Alors que salariés et demandeurs d’emploi saluent la modernisation d’un Code du travail jugé désuet; les entreprises prestataires de services font face à une contrainte financière inédite qui pourrait compromettre leur survie.
La récente réforme du Code du travail suscite des réactions diamétralement opposées selon qu’on se place du côté des travailleurs ou des entrepreneurs. Si la titularisation généralisée et l’élimination des contrats précaires représentent une avancée sociale majeure, l’obligation imposée aux prestataires de services de constituer une garantie bancaire équivalant à 20 % du montant total de leurs contrats soulève de vives inquiétudes dans les milieux économiques.
Une mesure sécuritaire aux lourdes implications
Slim Rekik, expert en droit du travail et gestion des ressources humaines, a décortiqué pour L’Economiste maghrébin les implications pratiques de cette disposition introduite par un arrêté d’application récemment publié au Journal officiel. Ce texte complète la loi n°2025-9 du 21 mai 2025, qui réglemente les contrats de travail et prohibe la sous-traitance de main-d’œuvre.
Lire aussi: Publication d’un décret interdisant la sous-traitance
L’arrêté ministériel du 23 septembre 2025 relatif à l’application de l’article 30/4 de la loi 9/2025 du 21 mai 2025 prévoit désormais qu’à chaque signature de contrat de prestation de service ou de réalisation de travaux, l’entreprise prestataire doit déposer auprès d’une institution bancaire ou financière, dans un délai maximum de trois jours, une garantie représentant un cinquième de la valeur contractuelle totale. Cette caution vise exclusivement à sécuriser le paiement des salaires et règlement des cotisations à la CNSS des employés du prestataire en cas de défaillance ou de retard excédant sept jours.
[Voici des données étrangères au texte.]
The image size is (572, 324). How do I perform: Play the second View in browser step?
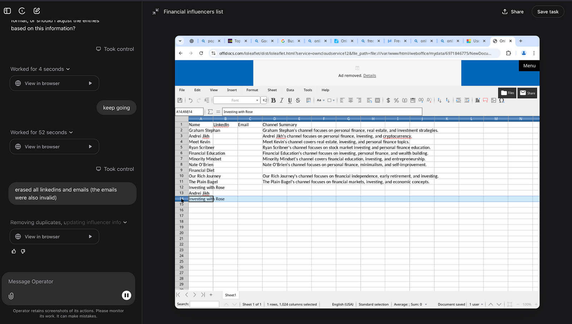[x=90, y=147]
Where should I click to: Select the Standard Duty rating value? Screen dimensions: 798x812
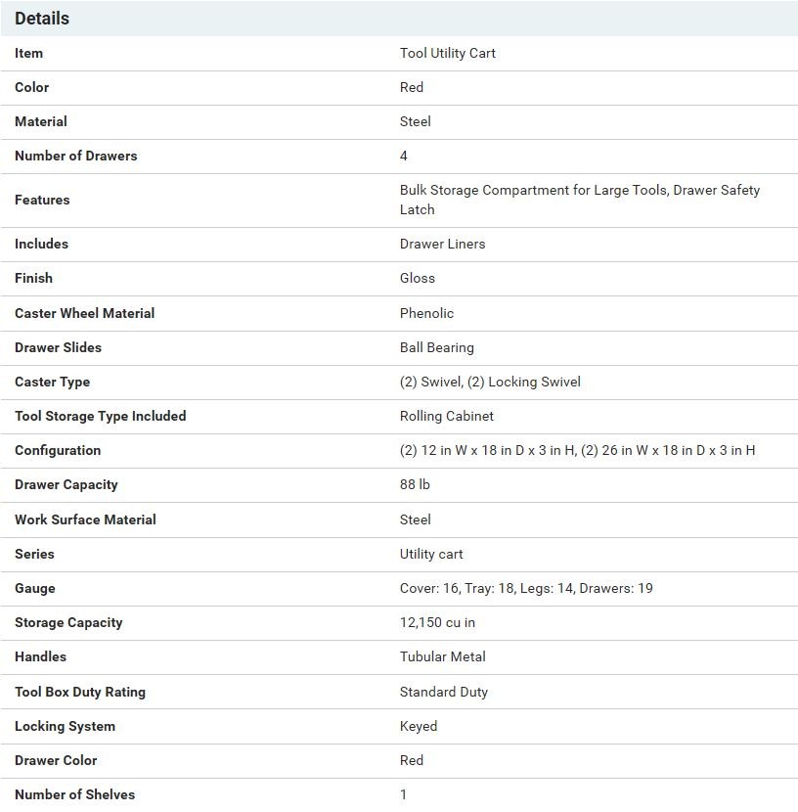[443, 692]
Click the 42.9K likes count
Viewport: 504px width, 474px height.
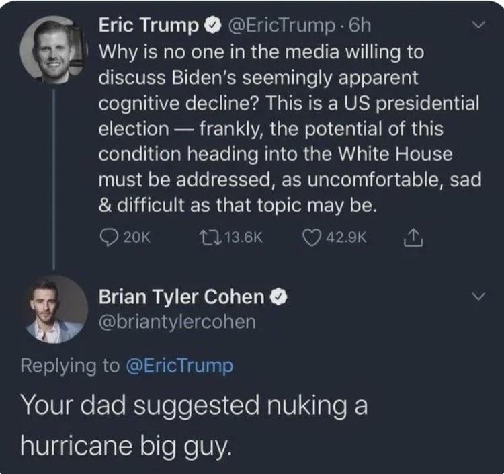[346, 237]
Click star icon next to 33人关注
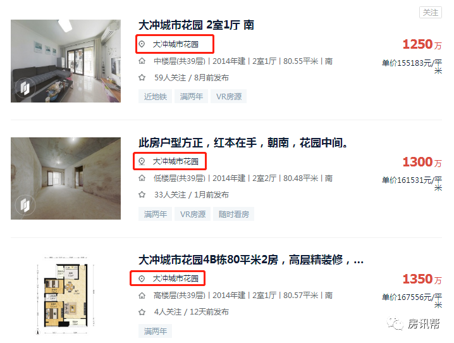The image size is (454, 343). [x=142, y=195]
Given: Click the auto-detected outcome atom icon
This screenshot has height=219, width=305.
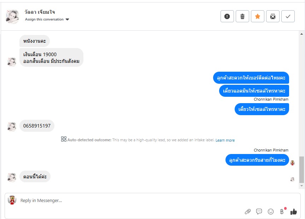Looking at the screenshot, I should (64, 140).
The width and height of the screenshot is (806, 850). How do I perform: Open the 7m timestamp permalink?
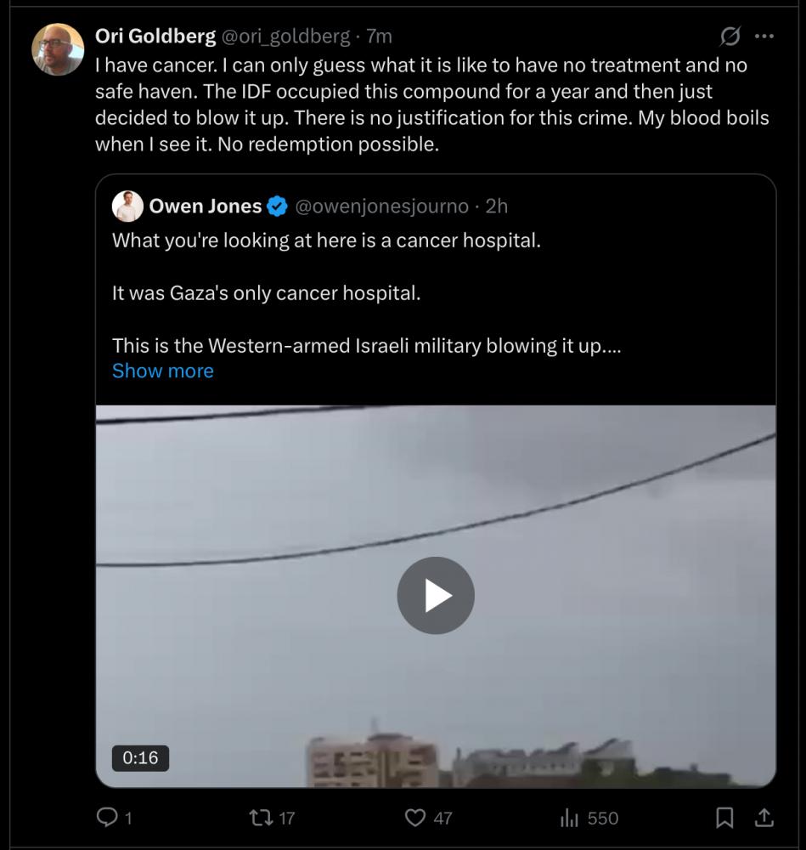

Le mécanisme est clair : si l’entreprise prestataire ne règle pas ses salariés dans les délais impartis, le donneur d’ordres doit intervenir directement pour honorer ces rémunérations. Puis il exercera une opposition bancaire afin de se faire rembourser via la garantie constituée.
Un calcul contesté par les professionnels
L’une des principales critiques formulées par Slim Rekik concerne la base de calcul retenue. Selon lui, indexer la garantie sur l’intégralité du montant du marché, incluant matériaux, frais généraux et marge bénéficiaire, constitue une aberration. Une approche plus rationnelle aurait consisté à l’appliquer uniquement sur la masse salariale effective, proportion bien moins élevée dans la plupart des prestations.
Cette décision, prise quatre mois après la promulgation du Code du travail et vraisemblablement après consultation des services du ministère des Finances, semble avoir privilégié une logique de précaution maximale au détriment de la viabilité économique des acteurs de terrain.
Les TPE et PME en première ligne
L’impact potentiel sur le tissu économique, largement dominé par les très petites, petites et moyennes entreprises, suscite l’inquiétude. Pour ces structures souvent sous-capitalisées et confrontées à des tensions de trésorerie chroniques, mobiliser 20 % de chaque contrat sous forme de garantie bancaire relève du défi, voire de l’impossible.
Cette exigence risque de produire un effet d’éviction : nombre de TPE-PME pourraient se voir exclues de marchés qu’elles auraient pu techniquement honorer, faute de capacité à constituer la caution requise. Dans certains cas, la pérennité même de l’activité pourrait être compromise.
Une protection sociale à quel prix économique ?
Le paradoxe est manifeste : conçue pour protéger les droits des salariés employés par les prestataires de services contre d’éventuels impayés, cette mesure pourrait fragiliser les entreprises censées employer ces mêmes travailleurs. Dans un contexte économique marqué par un accès au crédit bancaire de plus en plus restrictif et des contraintes de liquidité généralisées, la question de la faisabilité se pose avec acuité.
Peut-on raisonnablement exiger d’un prestataire en difficulté de trésorerie qu’il immobilise des sommes considérables en garantie? Alors même que cette immobilisation aggravera ses tensions financières ? L’équation semble difficile à résoudre.
L’épreuve du terrain
Seule la pratique permettra d’évaluer l’impact réel de cette disposition. Les prochains mois constitueront un test grandeur nature pour mesurer la capacité d’adaptation du secteur et identifier d’éventuels ajustements nécessaires. Les retours d’expérience des entreprises prestataires fourniront des données essentielles pour juger de la pertinence et de la soutenabilité de cette mesure à moyen terme.
La réforme du Code du travail illustre, une fois de plus, la tension permanente entre impératifs de protection sociale et contraintes de réalité économique. Reste à savoir si l’équilibre trouvé par le législateur s’avérera viable ou nécessitera des corrections de trajectoire.